What the task requires: Restate word for word every line from the top of the data below down through the line that holds "Task: Click the Grafito color name label".

Exercise input:
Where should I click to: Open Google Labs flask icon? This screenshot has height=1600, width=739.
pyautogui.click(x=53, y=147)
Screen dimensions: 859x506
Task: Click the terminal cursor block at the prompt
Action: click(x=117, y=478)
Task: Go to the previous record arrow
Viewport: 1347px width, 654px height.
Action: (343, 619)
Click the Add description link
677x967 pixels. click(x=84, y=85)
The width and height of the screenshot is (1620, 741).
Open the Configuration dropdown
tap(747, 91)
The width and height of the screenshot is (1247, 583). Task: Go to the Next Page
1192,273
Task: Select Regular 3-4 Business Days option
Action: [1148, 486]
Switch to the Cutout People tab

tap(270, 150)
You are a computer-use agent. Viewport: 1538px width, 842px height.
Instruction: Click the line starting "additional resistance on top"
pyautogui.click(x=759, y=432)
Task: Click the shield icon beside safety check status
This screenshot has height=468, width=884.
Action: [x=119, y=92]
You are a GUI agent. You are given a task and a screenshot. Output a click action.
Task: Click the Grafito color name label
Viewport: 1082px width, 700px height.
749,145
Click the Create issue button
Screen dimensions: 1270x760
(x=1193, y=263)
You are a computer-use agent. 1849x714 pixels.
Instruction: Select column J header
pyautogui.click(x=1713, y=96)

Output below:
Where should I click to: Open Google Labs flask icon? This screenshot has height=1600, width=739.
pyautogui.click(x=53, y=147)
Screen dimensions: 859x506
Task: Click the terminal cursor block at the prompt
Action: click(x=117, y=478)
Task: Go to the previous record arrow
Viewport: 1347px width, 654px height.
Action: (343, 619)
Click the Add description link
677x967 pixels. click(x=84, y=85)
The width and height of the screenshot is (1620, 741).
Open the Configuration dropdown
tap(747, 91)
The width and height of the screenshot is (1247, 583). Task: Go to the Next Page
1192,273
Task: Select Regular 3-4 Business Days option
Action: [1148, 486]
Switch to the Cutout People tab

tap(270, 150)
You are a computer-use agent. Viewport: 1538px width, 842px height.
Instruction: Click the line starting "additional resistance on top"
pyautogui.click(x=759, y=432)
Task: Click the shield icon beside safety check status
This screenshot has height=468, width=884.
Action: [x=119, y=92]
You are a GUI agent. You are given a task and a screenshot. Output a click action.
Task: Click the Grafito color name label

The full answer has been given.